The first day of confirmation hearings for Supreme Court nominee Judge Ketanji Brown Jackson was, frankly, designed to fail. That is if the goal of the hearings is to determine whether Jackson is qualified to sit on our nation’s highest court. Monday’s session allowed the 22 members of the Senate Judiciary Committee 10 minutes each to share their hopes, dreams, fever dreams and desires about, well, anything.
For those of us who watched all, some or most of Monday’s hearings, this is a trauma that won’t soon disappear.
For those of us who watched all, some or most of Monday’s hearings, this is a trauma that won’t soon disappear. “Are these really our nation’s leaders?” we may have asked ourselves, once, twice or perhaps 300 times during the course of the day. It was a good day for those arguing to abolish the Senate, but likely not for anyone else.

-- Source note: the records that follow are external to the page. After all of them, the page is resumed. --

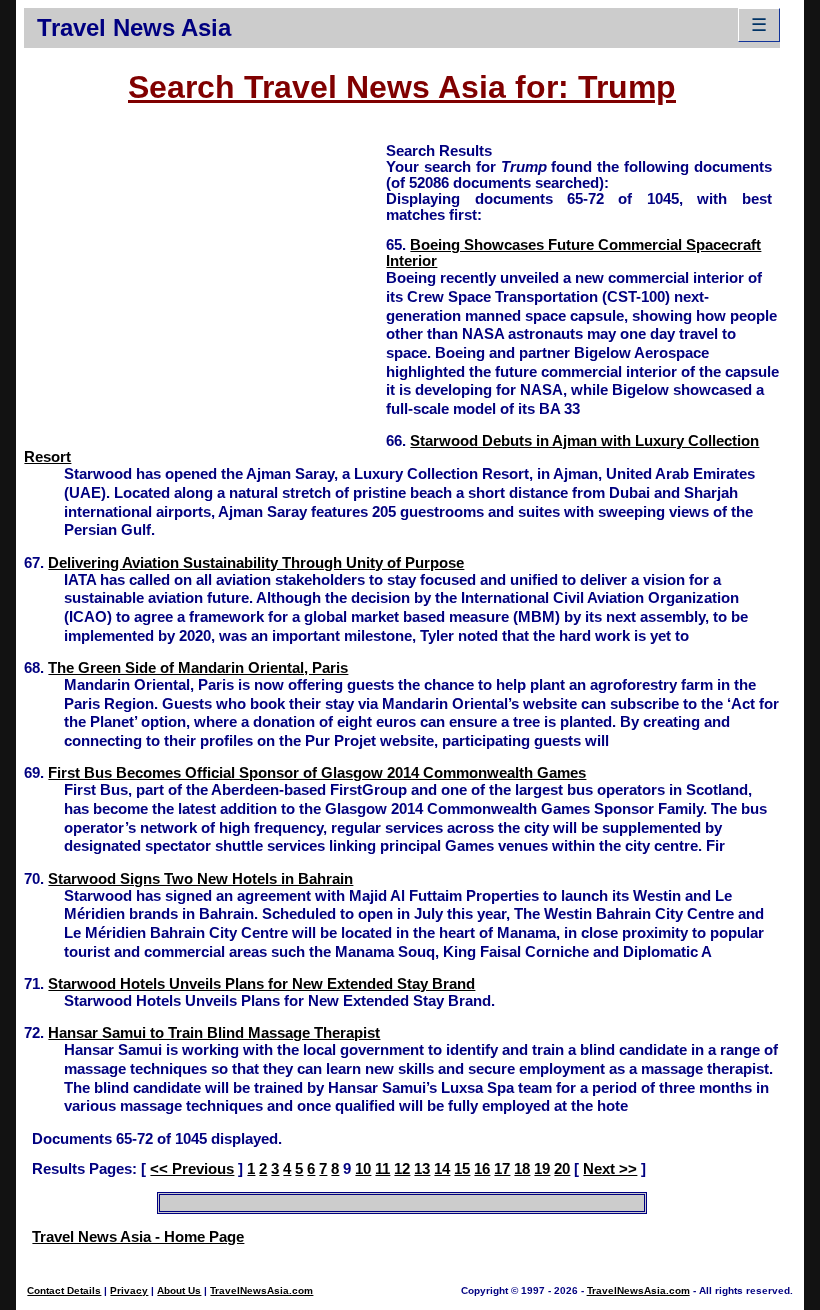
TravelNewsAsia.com (261, 1290)
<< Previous (192, 1169)
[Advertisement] (205, 281)
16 (482, 1169)
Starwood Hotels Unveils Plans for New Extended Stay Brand (261, 984)
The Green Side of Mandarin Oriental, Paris (198, 668)
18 (522, 1169)
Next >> (610, 1169)
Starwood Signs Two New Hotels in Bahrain (200, 879)
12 (402, 1169)
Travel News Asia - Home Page (138, 1237)
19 (542, 1169)
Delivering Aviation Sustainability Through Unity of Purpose (256, 563)
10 (363, 1169)
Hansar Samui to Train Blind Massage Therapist (214, 1033)
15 (462, 1169)
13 (422, 1169)
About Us (179, 1290)
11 (382, 1169)
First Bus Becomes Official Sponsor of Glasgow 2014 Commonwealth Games (317, 773)
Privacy (129, 1290)
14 (442, 1169)
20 (562, 1169)
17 (502, 1169)
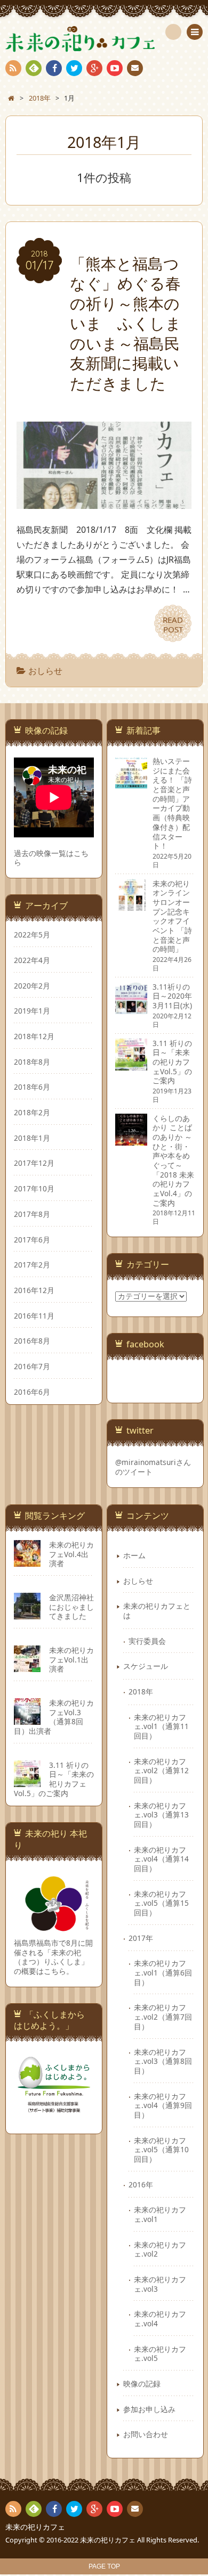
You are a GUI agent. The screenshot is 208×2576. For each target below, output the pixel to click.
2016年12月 (34, 1290)
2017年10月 (34, 1188)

Senate Republicans coalesced around a few lines of attack against Jackson. One was the tired trope that judges who view the Constitution as a living document are merely politicians in robes, one of those greatest-hits criticisms that Republicans perform at every Supreme Court justice confirmation hearing. Another criticism we heard is that Jackson is supported by a dark money campaign of left-wing liberal activists. This is an odd criticism given that conservative jurists nominated by then-President Donald Trump were supported by their own dark money organizations. Many Senate Republicans evoked the ghost of the confirmation hearings of Justice Brett Kavanaugh, although their efforts to victimize Kavanaugh and themselves may have backfired in merely reminding us of the allegation of sexual assault made against him in 2018. (Kavanaugh denies the allegation.)
But perhaps the most troubling criticism made of Jackson was not just that she is soft on crime, although this was another line of attack; it was that she is soft on a particular type of criminal: those charged with possession of child pornography. Only Republican Sens. Josh Hawley and Marsha Blackburn espoused this particular line of attack. Conservative former federal prosecutor Andrew C. McCarthy, who opposes Jackson’s nomination on other grounds, called this criticism “meritless to the point of demagoguery.”
The fact that Hawley’s argument has been fact-checked and discredited doesn’t take all of the sting out of the attack. It’s still hanging there in the air, like a cheap cologne that never quite dissipates, and perhaps that is the point. The more people like Hawley say “child pornography” and “Judge Jackson” in the same sentence, the more some people start to wonder, facts be damned.